The memory of eating and giving gingerbread is a restorative one which can evoke a sense of security for me.  Such memories are vital as tools for resilience in what can be a brutally cruel world.

Yesterday I learned about a model of treatment called Recovery for people struggling with severe mental illness like schizophrenia and bipolar disorder.  These are people whose lives are derailed by adverse stressors and chemical imbalance in the brain.  For most people such a diagnosis means the end of a meaningful and productive life and the beginning of a life as a dependent on drugs, institutions like hospitals and family who are often ill equipped to help.   What I learned with the Recovery model is that there is healing power in the language and approach with the severely mentally ill, which does not automatically assume they are incapable of making their own choices.
Even being given agency and control over medication choices can make a sea change for someone who doesn't believe they can do anything.

Much of the model advocates for reliance on internal resources; the natural resilience that even the most indigent and disabled persons can show if given the opportunity.   The memory of gingerbread baking or being given as a gift is a sweet internal memory.  I wish that sweetness to all those whom I know struggle with mental illness.   That is my gift to you for the holidays.


OGT DAILY Day Three Hundred and Thirty SNOWFALL AND CHRISTMAS LIGHTS!

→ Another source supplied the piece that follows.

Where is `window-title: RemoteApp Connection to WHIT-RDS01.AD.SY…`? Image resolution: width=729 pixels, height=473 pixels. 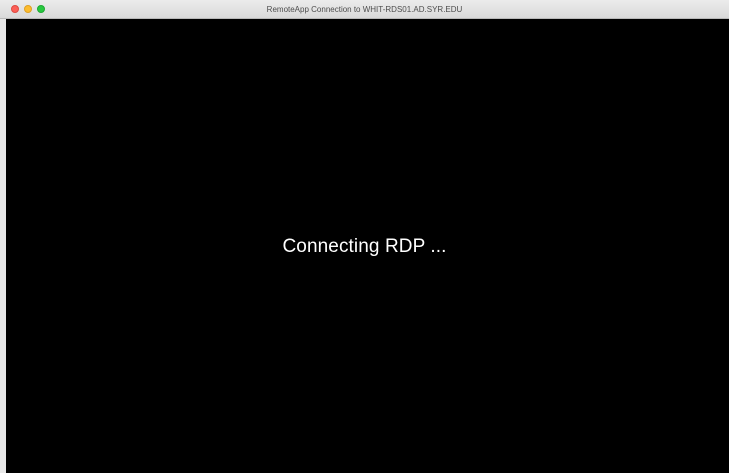
window-title: RemoteApp Connection to WHIT-RDS01.AD.SY… is located at coordinates (364, 10).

What a delight to return home this evening after a long day in a training to find a blanket of white snow and starlike Xmas lights surrounding my home.   Thank you to the climate gods for giving us a hope of real winter.  So refreshing after the filth and stench of the national news.

Thank you to my faithful husband for doing his annual diligence with the lights.  Come January they will seemed faded and tired, but right now they are perfect as we enter this magical season of light.

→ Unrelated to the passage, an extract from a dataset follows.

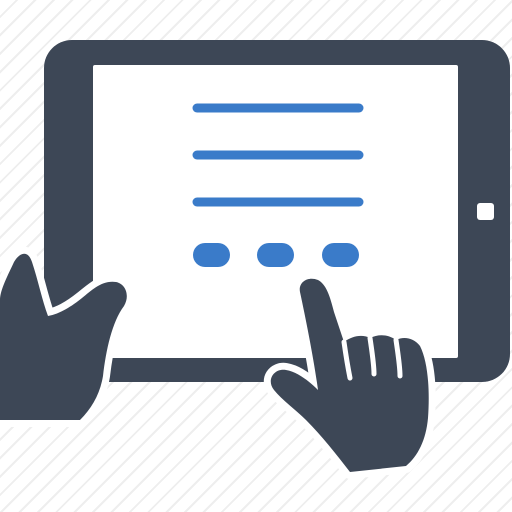  What do you see at coordinates (486, 212) in the screenshot?
I see `tablet-home-button-icon` at bounding box center [486, 212].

OGT DAILY Day Three Hundred and Twenty Nine VIETNAMESE SOUP

High on my bucket list is a visit to Vietnam, the country of my childhood imagination since it was splashed allover the grainy black and white TV images due to the war and constant body count of the late 1960's and early seventies.   Vietnam is also a partially French speaking country due to its colonial history and what ever Romance language skills I have are Francophone. 




There also exists a thriving weaving and textiles culture which I would love to see first hand.  Apparently the Valley of Jars in the north contains giant neolithic ceramic vessels of still unknown origins.   These are interspersed with land mines so the visit could be dangerous, but I am compelled to visit this lowland culture bounded by the sea and filled with jungle and rice fields and mountains.
Ideally such a trip would include excursions into Laos and Cambodia for visits to ancient temples there.    We are saving up!


In the meantime I slake my thirst for this new culture by having Pho the classic Vietnamese noodle/broth soup.  It's hot and tasty especially after you add fresh ingredients lime juice, basil leaves, bean sprouts and radishes.   Nothing like it on a cold night.



Our favorite spot for this is Saigonese, a family run place on Central Ave in Hartsdale, NY but we just discovered Vietnam Central a little further south in Scarsdale.  They have generous sized and delicious summer rolls.   

Thursday, December 7, 2017

OGT DAILY Day Three Hundred and Twenty Eight MONGOLIAN DINOSAURS

Is there anything we say that is positive?   California is literally burning like some circle of Dante's Inferno.    Trump has declared Jerusalem to be the capital of Israel against the advice of all of our allies except the hardline conservative Jews.   People have been incited to violence as a result.  It surely seems the world is headed for hell.

Well from far away Mongolia comes a newly discovered dinosaur - Halszkaraptor escuilliei - which is a duck like creature who prefers fish to raw meat unlike its fellow raptor pals.

Who can resist a dinosaur especially one from billions of years ago which makes all our present travails seem like little blips on the timeline of the universe?


Thanks to my friend Hana for the tip!